Task directions »
Repeat exactly, and nothing more, the lines from the one that includes "Instruction: Edit the Assignments section" through the final line of the entries; skip the pictures.

Data in this exercise »
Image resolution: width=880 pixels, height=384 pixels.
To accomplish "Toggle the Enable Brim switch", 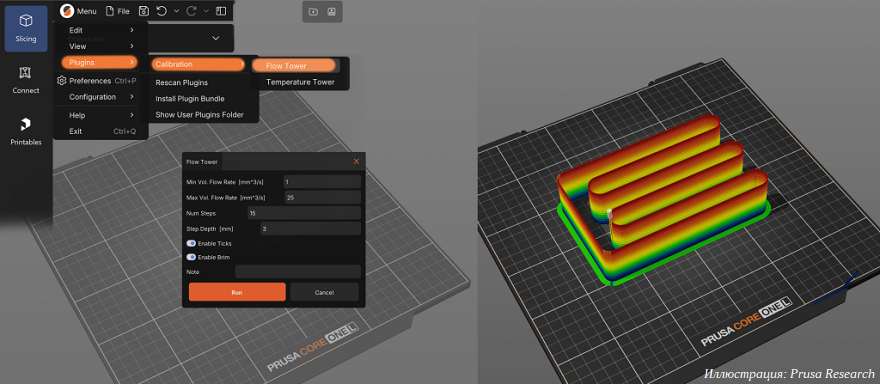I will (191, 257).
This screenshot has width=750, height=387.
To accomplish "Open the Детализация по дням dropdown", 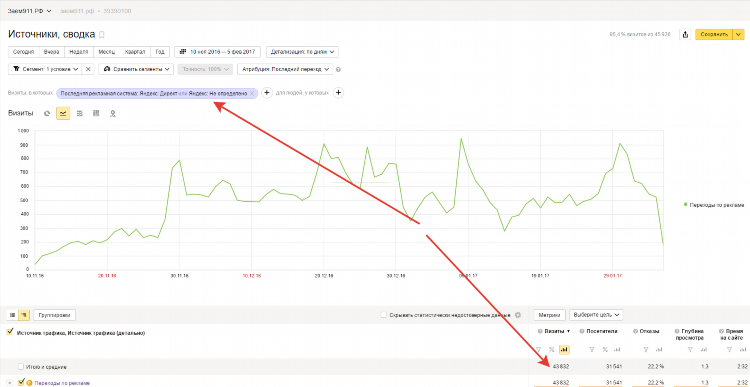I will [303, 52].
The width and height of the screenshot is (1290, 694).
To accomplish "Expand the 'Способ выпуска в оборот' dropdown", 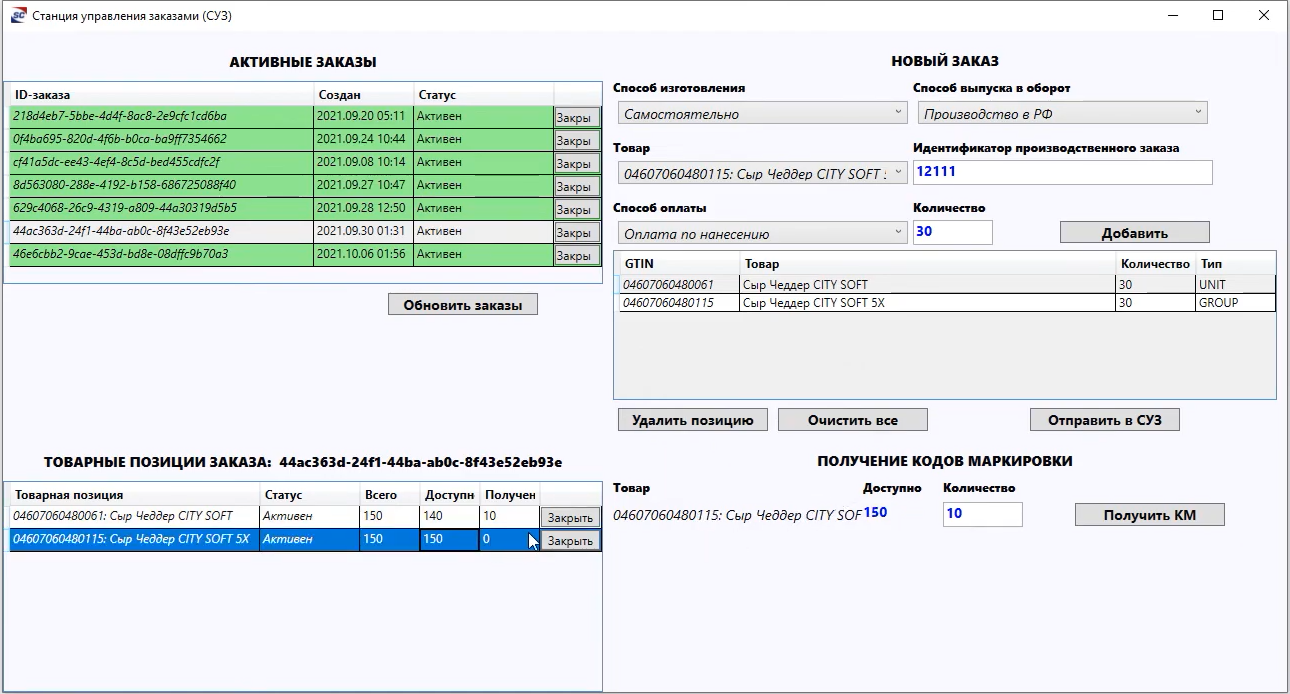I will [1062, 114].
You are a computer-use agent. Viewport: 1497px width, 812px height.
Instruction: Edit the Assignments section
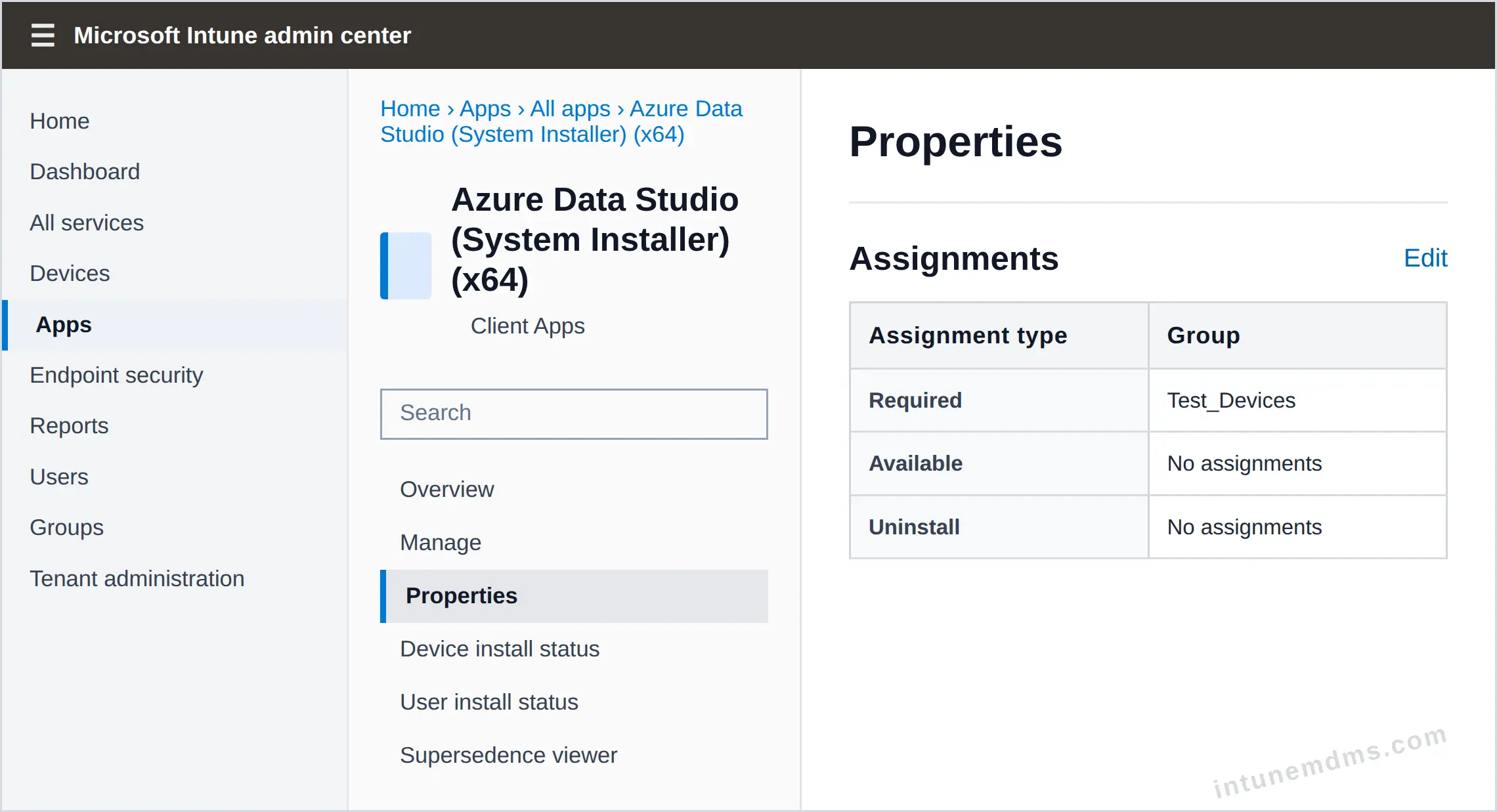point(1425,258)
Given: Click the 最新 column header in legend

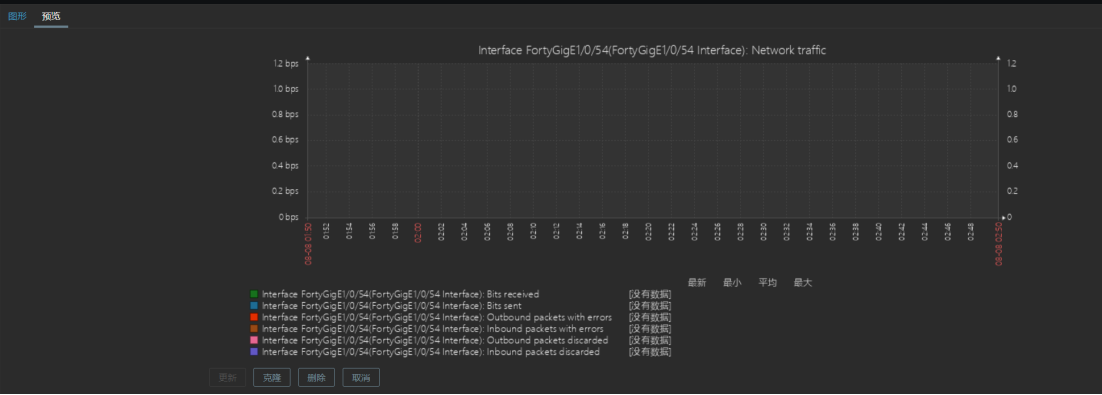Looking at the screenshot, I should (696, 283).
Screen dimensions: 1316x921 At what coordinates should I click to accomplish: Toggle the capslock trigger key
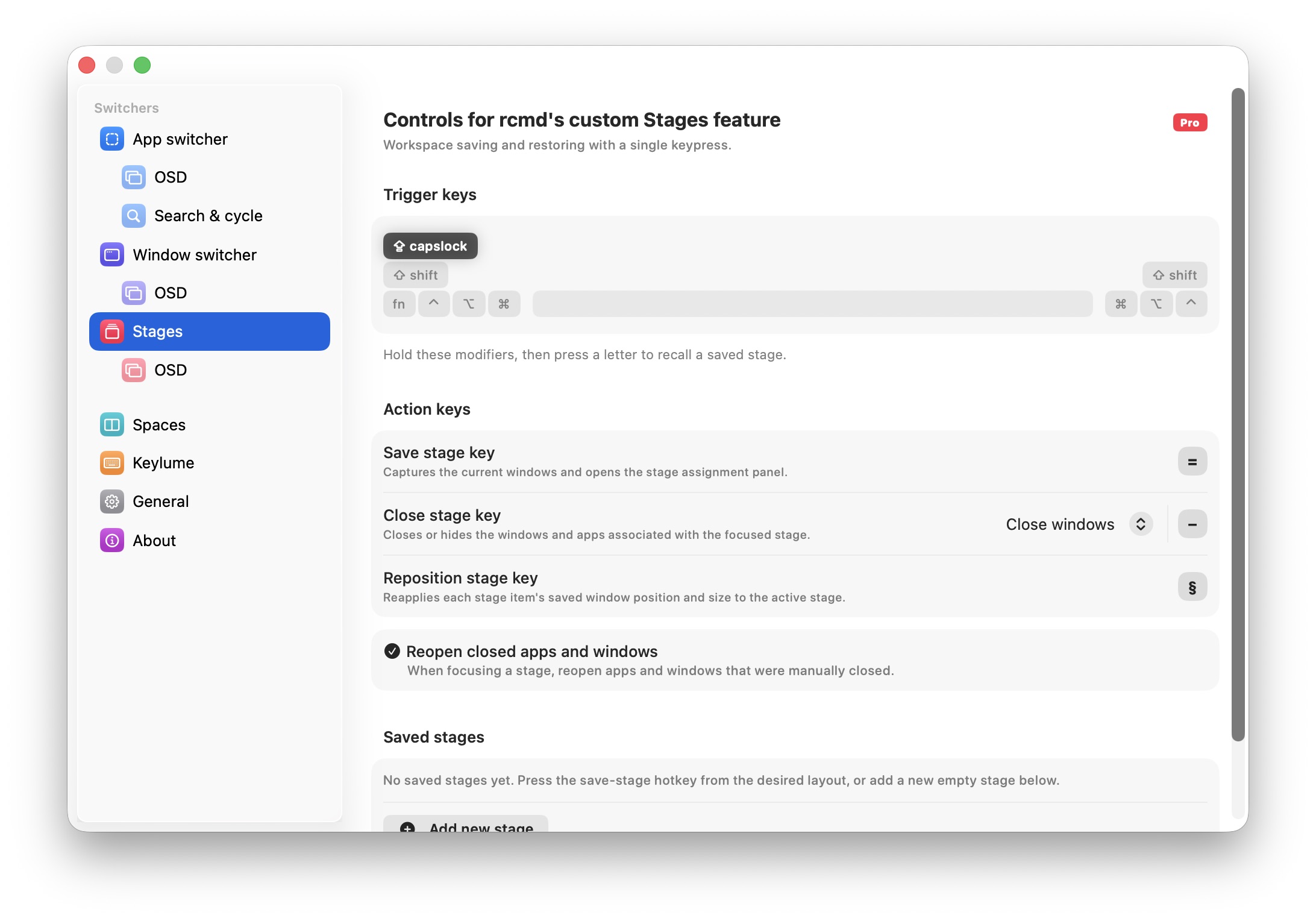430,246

Solution for this problem »
Instruction: Edit the Assignments section
point(1425,258)
Given: Click the 最新 column header in legend

Looking at the screenshot, I should (696, 283).
Screen dimensions: 1316x921 At what coordinates should I click to accomplish: Toggle the capslock trigger key
430,246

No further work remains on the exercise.